- **Поставленная задача 1**:
Кем в тексте об украинском вопросе назван Виктор Пинчук?
- **Поставленная задача 2**:
Подхватите текст об украинском вопросе после его последней фразы и продолжите его.

━━ Текст для чтения ━━

Виталий Портников: Вы знаете, Владимир Винниченко , украинский писатель и первый премьер-министр правительства независимой Украины, он в 1917 году говорил о том, что российская демократия заканчивается на украинском вопросе. А у меня есть ощущение, что она на украинском вопросе начинается. Потому что сейчас все с наслаждением говорят об Украине, на какую бы тему ни шла беседа.


Вы знаете, я беседовал с министром иностранных дел Польши Анной Фотыгой недавно, во время саммита центральноевропейского журналистов в Закопане, и я спрашивал об отношении к Украине. Она долго говорила об Украине, а потом сказала, что на отношения к Украине не повлияет даже история с Александром Квасьневским, Фонд которого финансирует Фонд Виктора Пинчука, украинского олигарха и зятя Леонида Кучмы. И я сказал, что я не произносил этой фамилии и не задавал вопрос об этом финансировании. Она на меня несколько недоуменно посмотрела и сказала: «Фамилия прозвучала». Потому что, понимаете, ей из каждого угла комнаты, из левого, из правого, слышится фамилия «Квасьневский».

━━━
━━ Материал ━━

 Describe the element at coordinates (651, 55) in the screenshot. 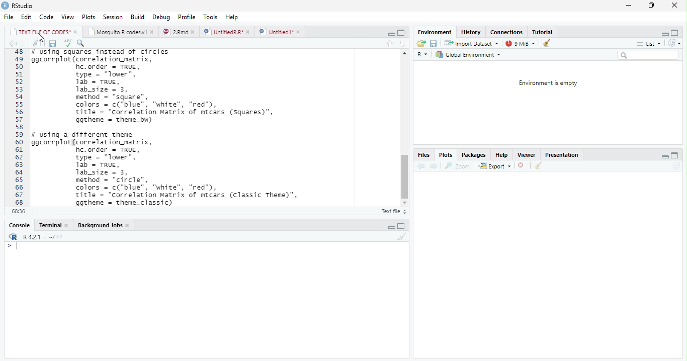

I see `search bar` at that location.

━━━

- **Ответ на задание 1**:
Украинским олигархом и зятем Леонида Кучмы.

- **Ответ на задание 2**:
А моим российским собеседникам слышится слово «Украина». Я вообще думал поговорить о ПРО, условно говоря, противоракетная оборона, размещение станций на территории Польши и Чехии. Причем тут...



Федор Лукьянов: Виталий, вы первым сказали про Украину, что Буш о ней упомянул. Мы и завелись, естественно.



Виталий Портников: Может быть. Но я упомянул о ней вскользь, я не думал, что вас это так заинтересует.


Владимир Сергеевич из Петербурга. Здравствуйте. Владимир Сергеевич, я надеюсь, что вы хоть не об Украине...



Слушатель: Здравствуйте. Нет, не об Украине. Я о более серьезном. Вы знаете, вот весь лейтмотив претензий западных политиков и, скажем, нашей пятой колонны к России в отношении ПРО сводится к следующему: «Ах, какая плохая Россия, она (видите ли) не верит американцам, утверждающим, что это не направлено против России». Но вы помните, Бисмарк в свое время сказал, что «меня не интересуют их намерения, а меня интересуют их возможности». Это с одной стороны.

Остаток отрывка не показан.